O velho truque

Vitor Dias
Em crónica inserta na edição de sábado passado, uma jornalista do «Público» veio dar um novo testemunho de como alguns (muitos?) órgãos de informação e alguns (muitos?) jornalistas falam de cátedra sobre o que os partidos fazem ou não fazem e nem sequer ainda perceberam que as sentenças que debitam são elas próprias tributárias dos silêncios, lacunas e desatenções dos «media» sobre a acção dos partidos.
Com efeito, a referida jornalista opinou sem hesitação que «enquanto o país ardia e o Governo tardava em dar sinais de que, pelo menos, via televisão, a oposição também não existia» e que «Ferro Rodrigues conseguiu ainda acordar mais tarde para os incêndios que Durão Barroso».
No que toca à oposição, a crónica só zurzia no PS mas, como se viu, por estranhíssimos silogismos, a conclusão tirada foi que – repare-se outra vez - «a oposição» - o que é suposto incluir o PCP - «não existia».

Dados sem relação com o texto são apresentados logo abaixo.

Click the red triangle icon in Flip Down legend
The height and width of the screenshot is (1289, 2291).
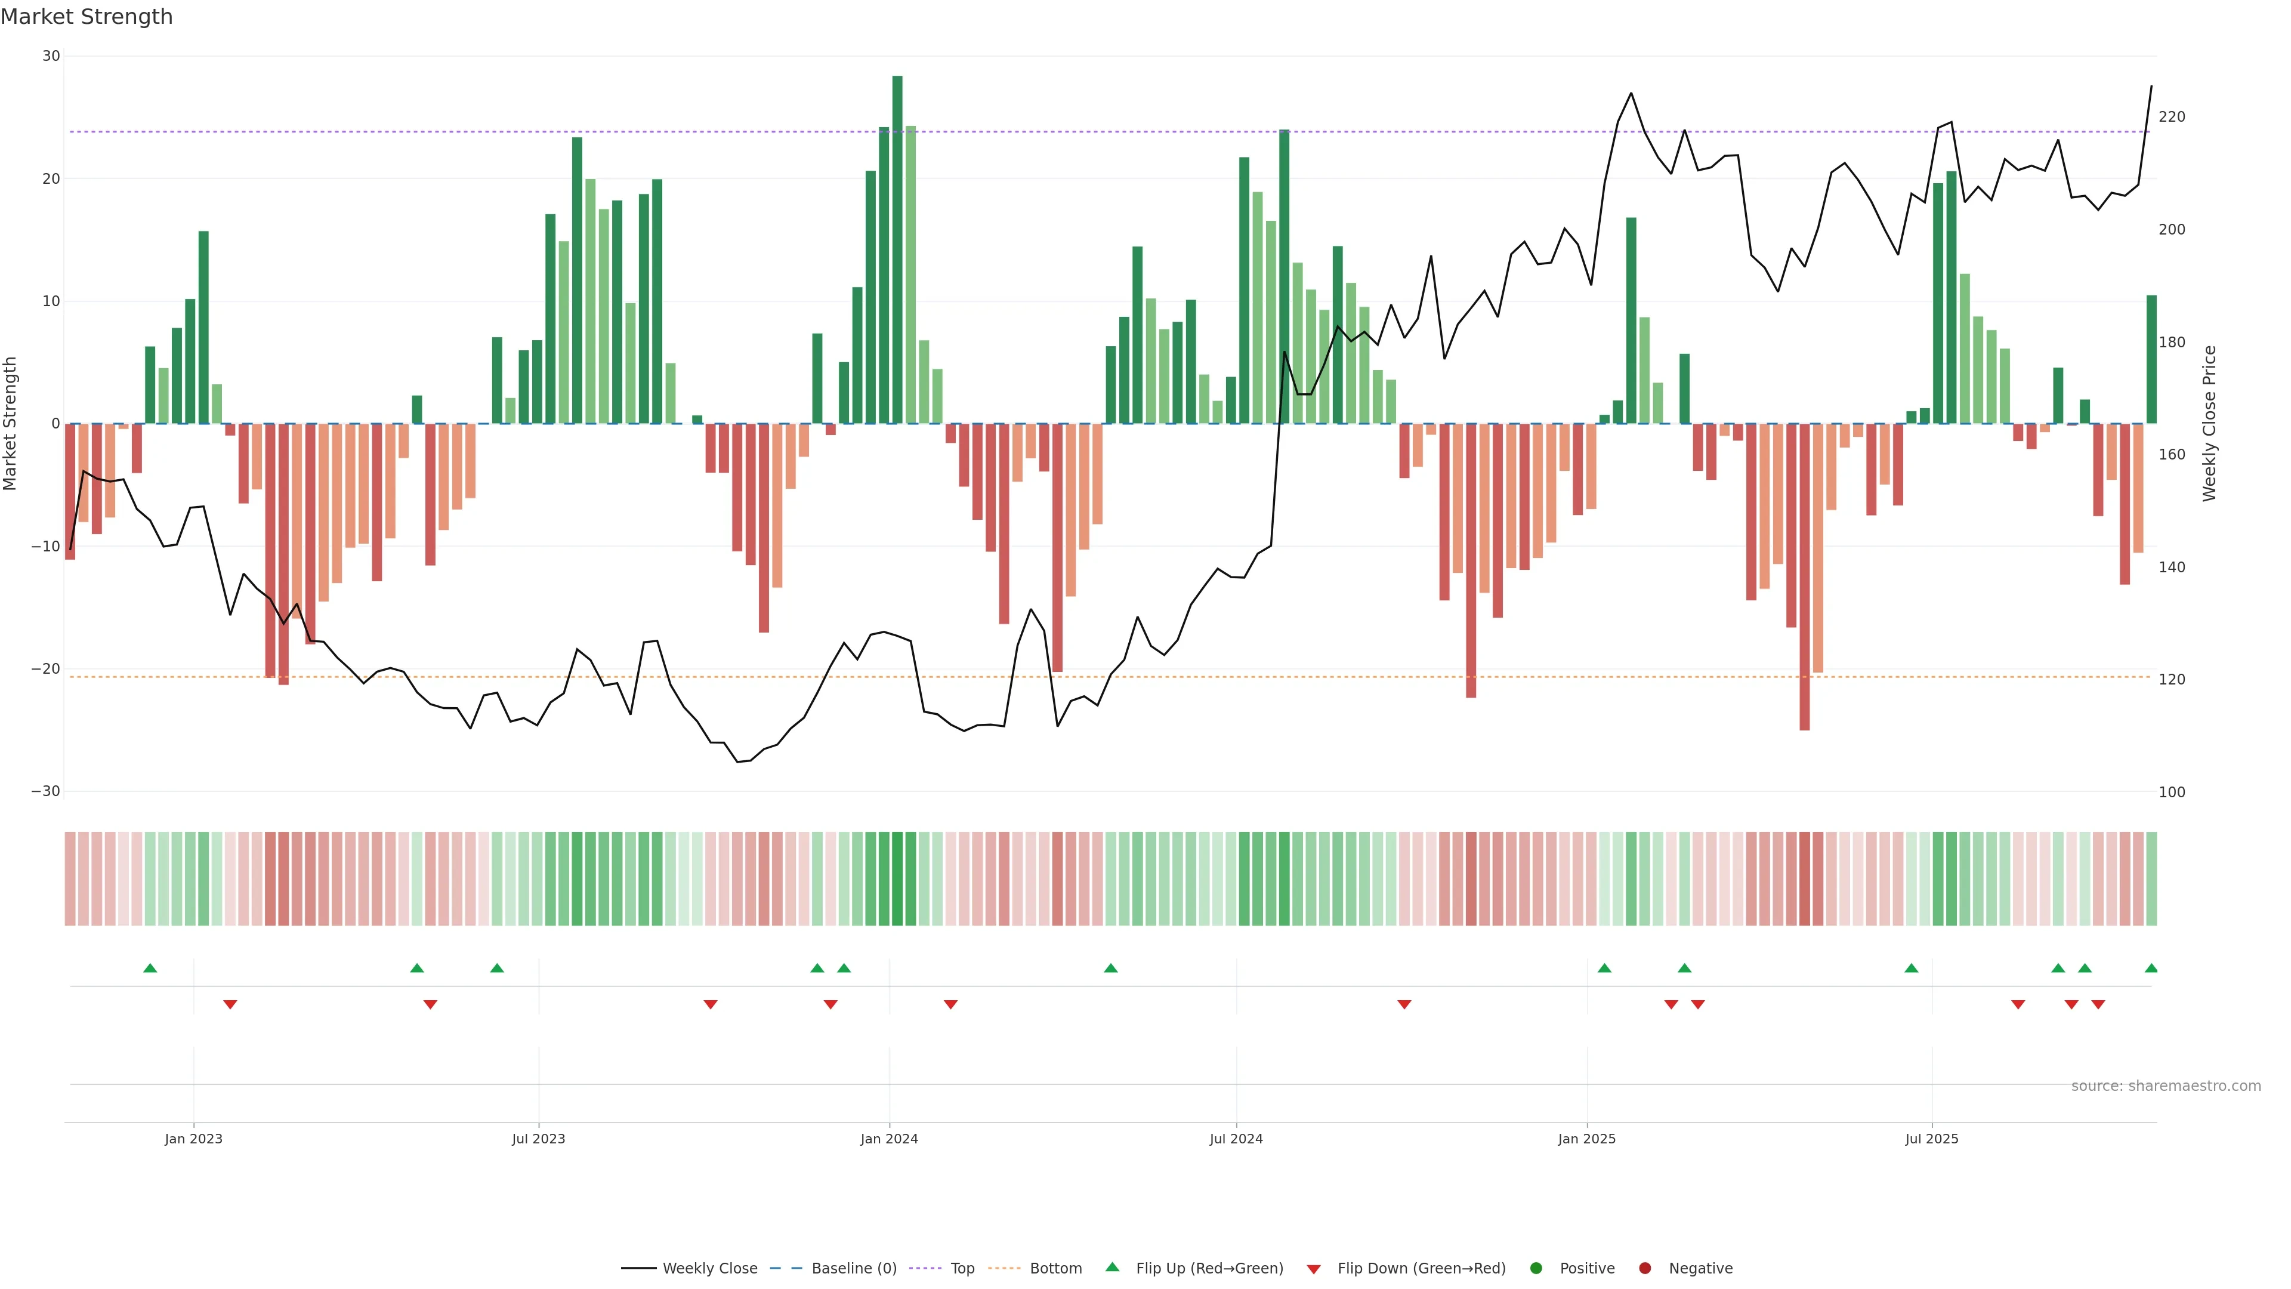tap(1314, 1269)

Assim sendo, e a propósito de não existências, talvez seja adequado lembrar que, quando o Secretário-geral do PCP esteve na Lousã, em 16 de Novembro do ano passado, a participar num debate sobre «Florestas, fogos florestais e desenvolvimento da Serra», essa iniciativa não existiu para o «Público» do dia seguinte.
É adequado lembrar que também não foi possível ler no «Público» nem uma linha sobre o assunto no dia a seguir a Carlos Carvalhas ter-se encontrado com os Bombeiros Voluntários de Almoçageme (em 17 de Dezembro do ano passado) e ter na ocasião divulgado um conjunto de medidas e propostas legislativas do PCP sobre prevenção e combate aos fogos florestais.

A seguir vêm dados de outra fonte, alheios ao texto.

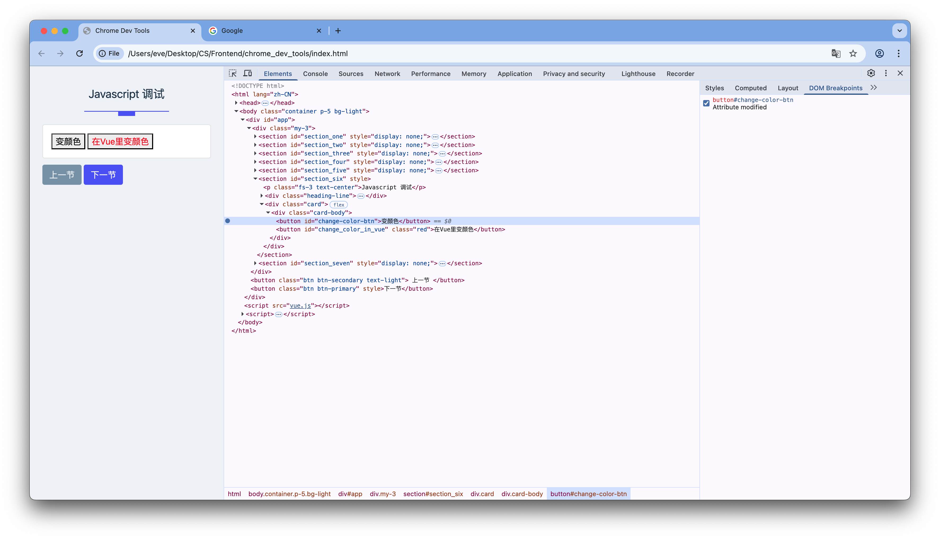Click the translate page icon in address bar
Screen dimensions: 940x539
836,53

É adequado lembrar que, tendo estas questões e propostas sido debatidas na AR em 22 de Janeiro deste ano e por iniciativa do PCP, nem uma palavra sobre o tema se encontrará na crónica parlamentar do «Público» do dia seguinte.
E, já com a vaga de incêndios declarada, também as acutilantes conferências de imprensa realizadas sobre o problema pelo PCP em 30 de Julho e 4 de Agosto igualmente nos dias a seguir não tinham existido para o «Público».
Assim tendo sido, talvez não seja de admirar que a jornalista do «Público» tenha entendido que «a oposição» - incluindo portanto o PCP - «não existia» em termos de abordagem do drama dos incêndios, até porque pode não ter reparado na gloriosa meia dúzia de linhas que o seu jornal dedicou à visita de uma delegação do PCP com o seu Secretário-geral, em 5 de Agosto, a concelhos devastados pelos incêndios.
Já aqui o escrevemos mas voltamos a repetir: não seria mais que tempo de terminar com este velho truque de discriminar, silenciar ou amordaçar alguém e depois acusá-lo de estar calado ou de não se fazer ouvir?